# Moving to Japan, need suggestions on relocation companies



## Sardonicus

I lived in Japan years ago and will be moving back there from the US.

When I moved there I had a relo package, but it was a long time ago and I don't remember the company who did the relo.

I need to get some quotations, so far I have checked with Allied and am in the process of getting a quotation from International Van Lines. 

I used Santa Fe for 2 other international moves, again years ago, with positive and negative experiences with both, so I won't be using them again. 

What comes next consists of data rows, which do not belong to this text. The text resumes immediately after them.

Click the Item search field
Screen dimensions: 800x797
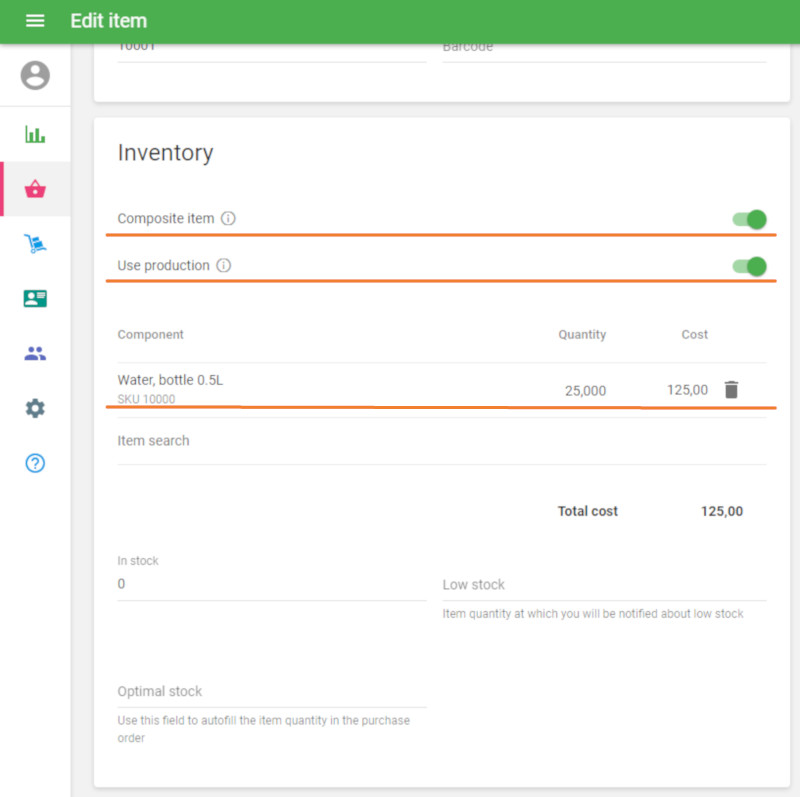point(440,441)
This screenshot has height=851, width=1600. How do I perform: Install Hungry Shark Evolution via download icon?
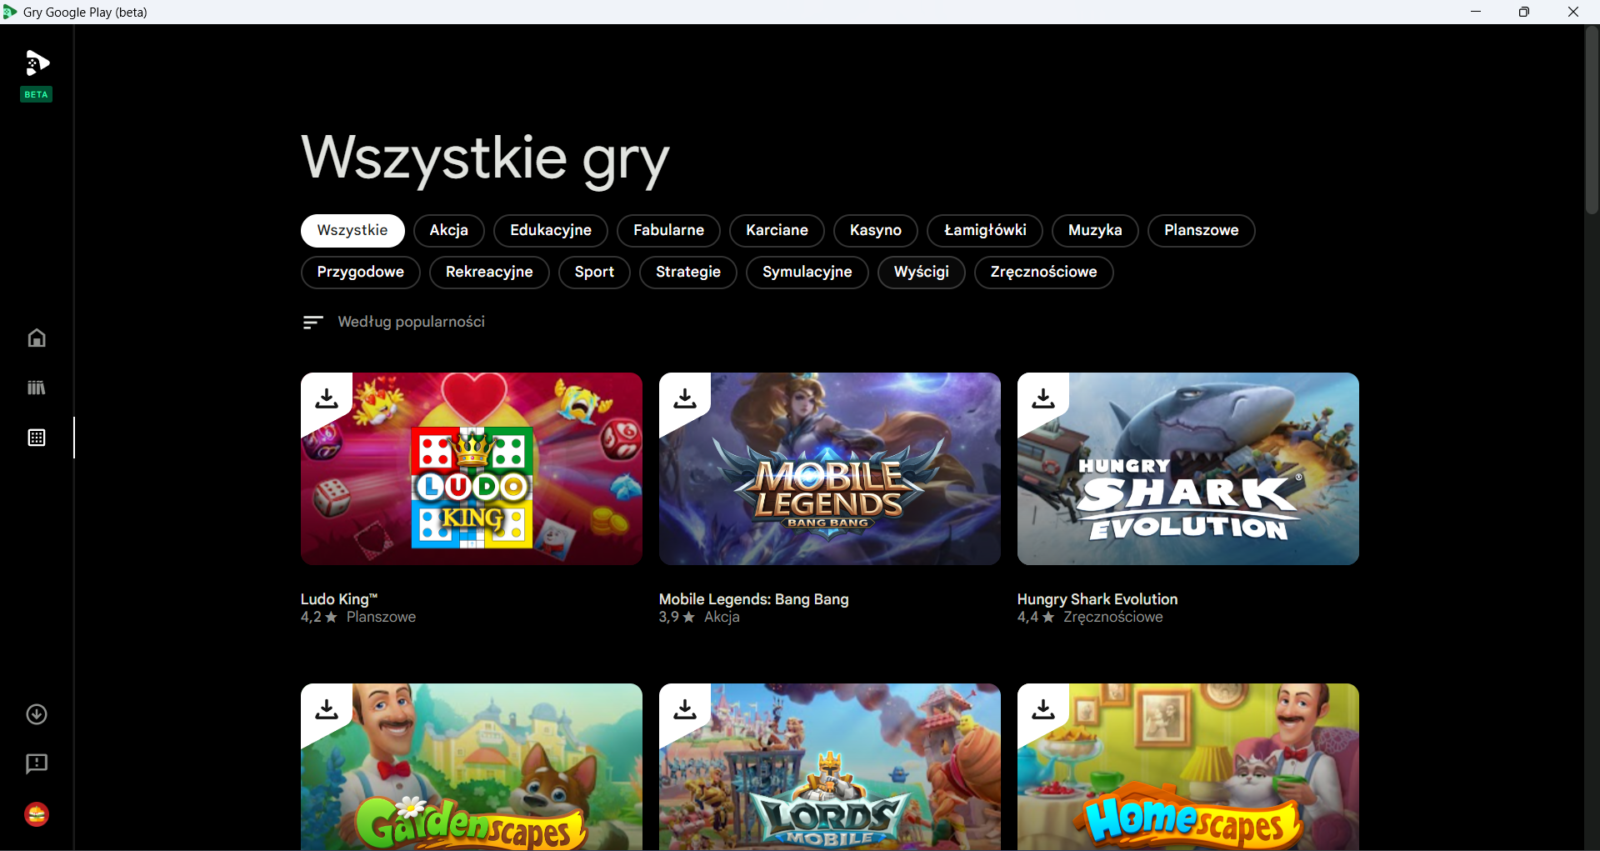[1043, 398]
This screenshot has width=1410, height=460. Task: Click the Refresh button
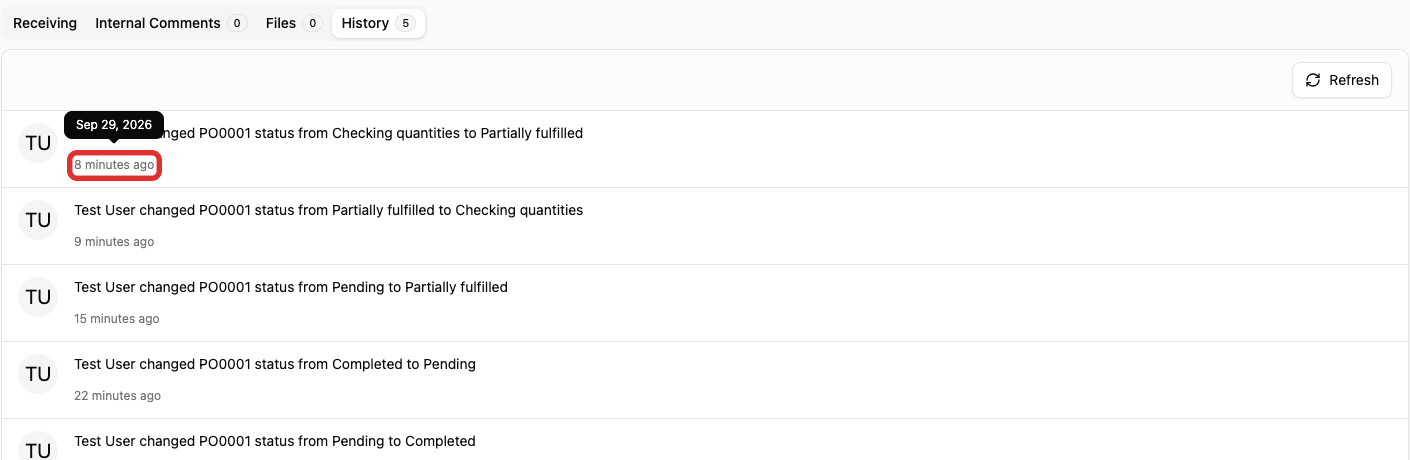(1342, 80)
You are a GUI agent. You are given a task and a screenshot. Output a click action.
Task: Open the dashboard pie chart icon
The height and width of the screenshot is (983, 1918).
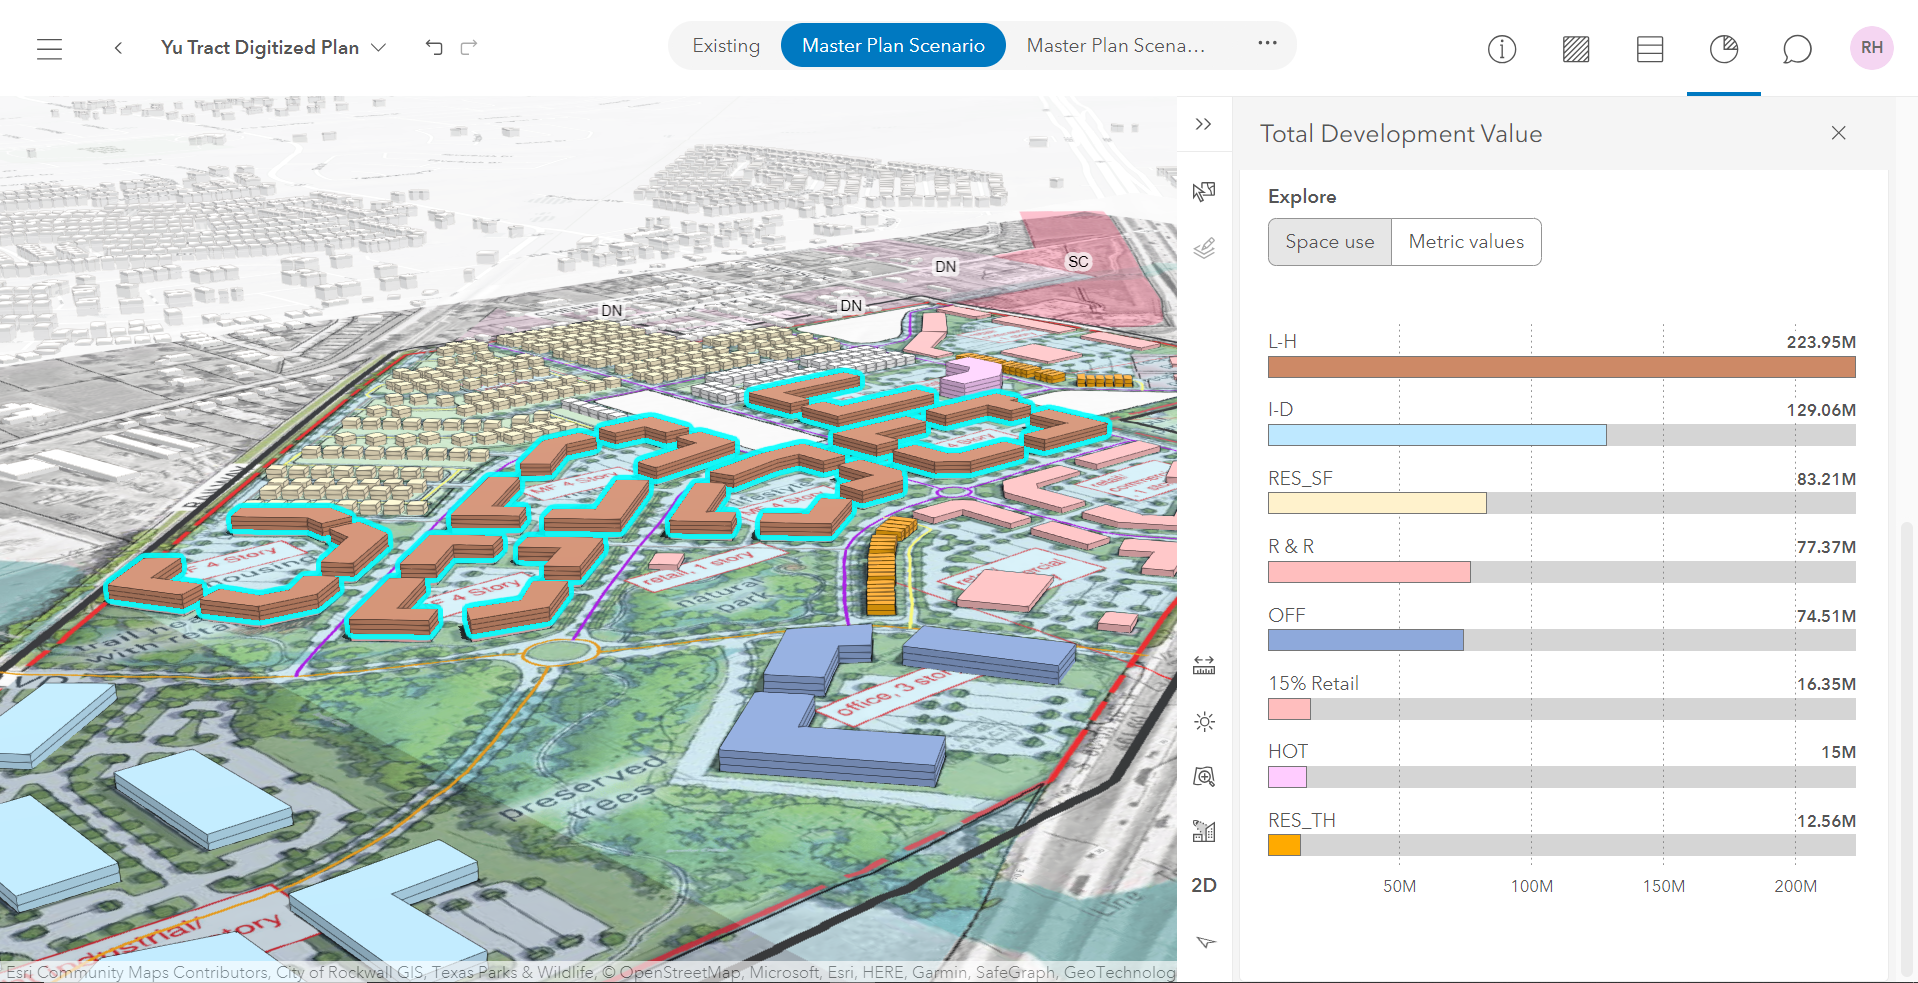[1723, 48]
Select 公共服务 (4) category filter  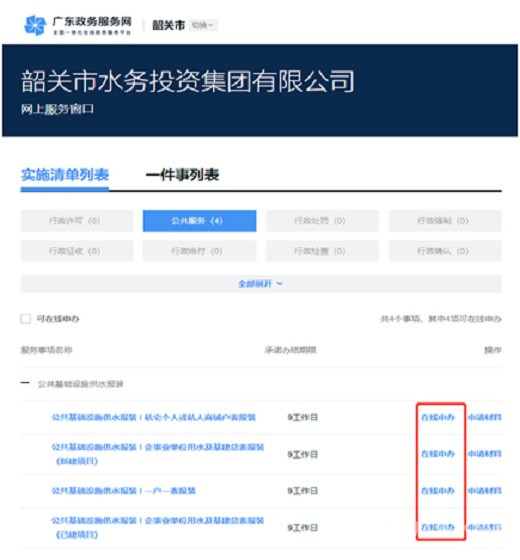199,221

If anyone is using a relo company from the US to Japan I would be interested who you are using or used.


----------



## Donnezmoi

I don't know what you're planning on taking, but there is a very active market in used goods -- furniture, clothes, etc. -- is most Japanese cities. Arranging cartage could be a problem but ... in Japan there's always a way. So maybe don't take too much?


----------



## BC305

Nippon Express (Nittsu). Absolutely reliable and trustworthy. The only company I would trust with a household move to/from Japan. Door-to-door service...if they have an office that services your area. We have used them for household moves to/from Japan and commercial merchandise shipping and never had a single problem...excellent service.


----------



## 2022MadBiker

Yamato Transport is another. I'd stick with Nittsu or Yamato. When I moved from NJ to Japan, Nittsu sent an all Japanese crew to handle the larger furniture and they didn't break anything.


----------